How to Read DMARC Reports?

Domain-based Message Authentication Reporting and Conformance (DMARC) does not only protect your domain against BEC, domain impersonation, and email fraud attacks, it also provides you visibility into your email channels, so that you are always aware of what is going on in the background. DMARC provides a reporting mechanism, in the form of DMARC reports that allows domain owners to read authentication results for every email that is sent on behalf of their domain. This essentially helps you track deliverability issues, take action against malicious sending sources and resolve protocol implementation errors promptly.

Why Do You Need DMARC Reports?

Despite SPF and DKIM mechanisms, there is a certain probability that the original messages will be correctly processed, and the identity of the sender will go unnoticed. Also, frequently, recipient’s reports about failures do not reach the sender. In general, the services are continuously evolving and improving.

DMARC steps in as an email authentication program that ensures your email communication is authenticated by SPF or DKIM. It ensures that your emails can be trusted and helps remove chances of spoofing by allowing the receiver to check for valid headers before even opening the mail. In order to ensure  the security of your data, you need highly-reliable and robust email security. DMARC is one such standard that checks the integrity of your addresses and helps prevent phishing attacks all while improving your email deliverability rates.

When you publish a DMARC record in your DNS, it allows you to specify how your domain should react when an email is received that fails DKIM and SPF authentication. With a properly configured DMARC record, mailbox providers will send you reports directly to your email address, HTTP or HTTPS, letting you monitor the delivery of emails sent from your domain. By setting up DMARC reports you’ll be able to get a lot of valuable information about your outgoing mail traffic. This information can be used for the purpose of authenticating your genuine sources and blocking your illegitimate ones.

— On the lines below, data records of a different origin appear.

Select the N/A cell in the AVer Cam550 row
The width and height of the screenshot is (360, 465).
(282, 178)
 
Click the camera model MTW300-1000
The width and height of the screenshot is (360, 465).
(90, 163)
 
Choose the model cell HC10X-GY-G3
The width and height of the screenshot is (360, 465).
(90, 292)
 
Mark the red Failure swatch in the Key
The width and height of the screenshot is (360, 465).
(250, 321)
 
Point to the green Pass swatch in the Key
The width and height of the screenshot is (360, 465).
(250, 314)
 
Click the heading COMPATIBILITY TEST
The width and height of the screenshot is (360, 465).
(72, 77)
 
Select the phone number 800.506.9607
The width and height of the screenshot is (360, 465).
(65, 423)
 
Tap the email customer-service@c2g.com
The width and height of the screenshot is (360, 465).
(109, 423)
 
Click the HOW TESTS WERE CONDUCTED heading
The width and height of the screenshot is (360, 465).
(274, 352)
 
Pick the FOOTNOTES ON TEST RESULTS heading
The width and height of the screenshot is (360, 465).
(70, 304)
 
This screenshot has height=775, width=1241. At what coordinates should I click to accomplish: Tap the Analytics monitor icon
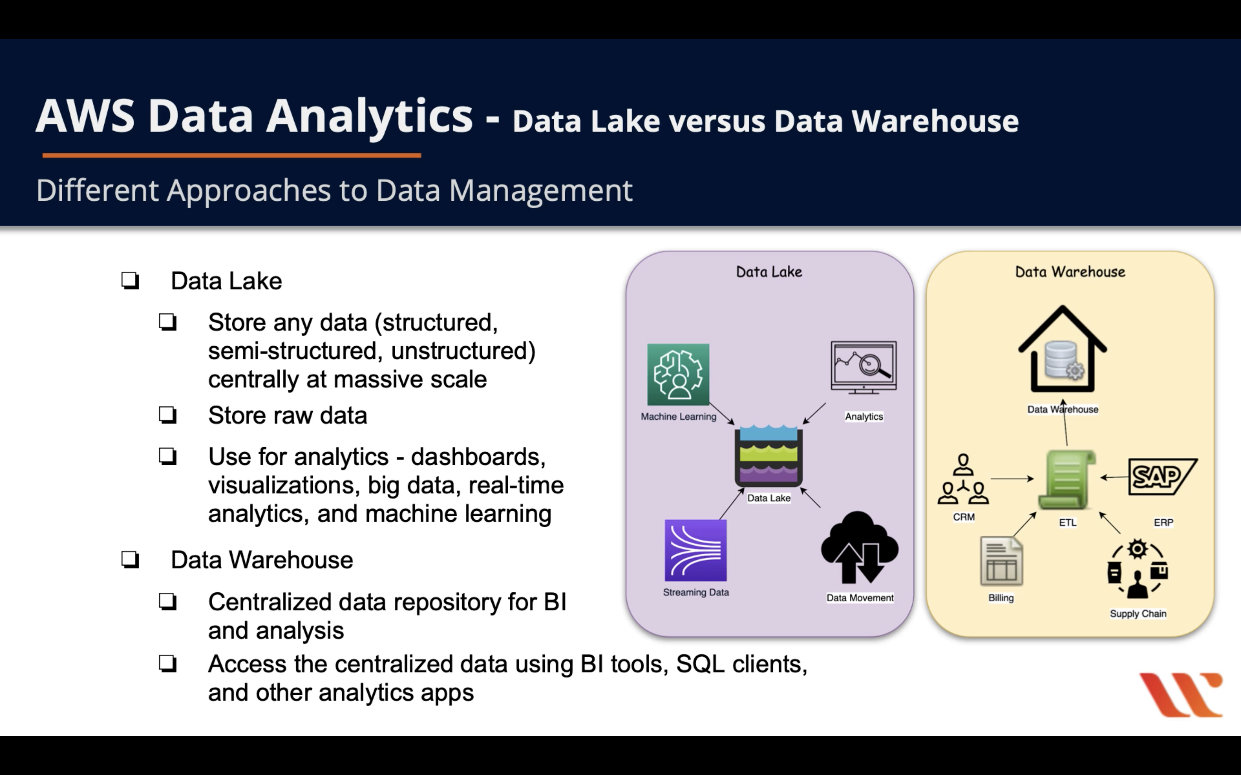pyautogui.click(x=864, y=367)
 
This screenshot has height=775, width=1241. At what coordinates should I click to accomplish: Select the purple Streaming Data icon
pyautogui.click(x=695, y=550)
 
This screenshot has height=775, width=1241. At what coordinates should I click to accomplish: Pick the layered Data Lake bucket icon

How to Read DMARC Reports: Reading DMARC XML Reports

Your DMARC reports, also called raw reports, provide essential data about email activity on your domain that are necessary to help protect you against future phishing attacks. They’re available in XML format and they’re usually sent by email with the subject “DMARC Report.” There are essentially two types of reports:

  1. DMARC Aggregate (RUA) Report
  2. DMARC Forensic (RUF) Report

You can visit PoweDMARC’s knowledge base to learn more about each of them and how to configure them for your domain easily.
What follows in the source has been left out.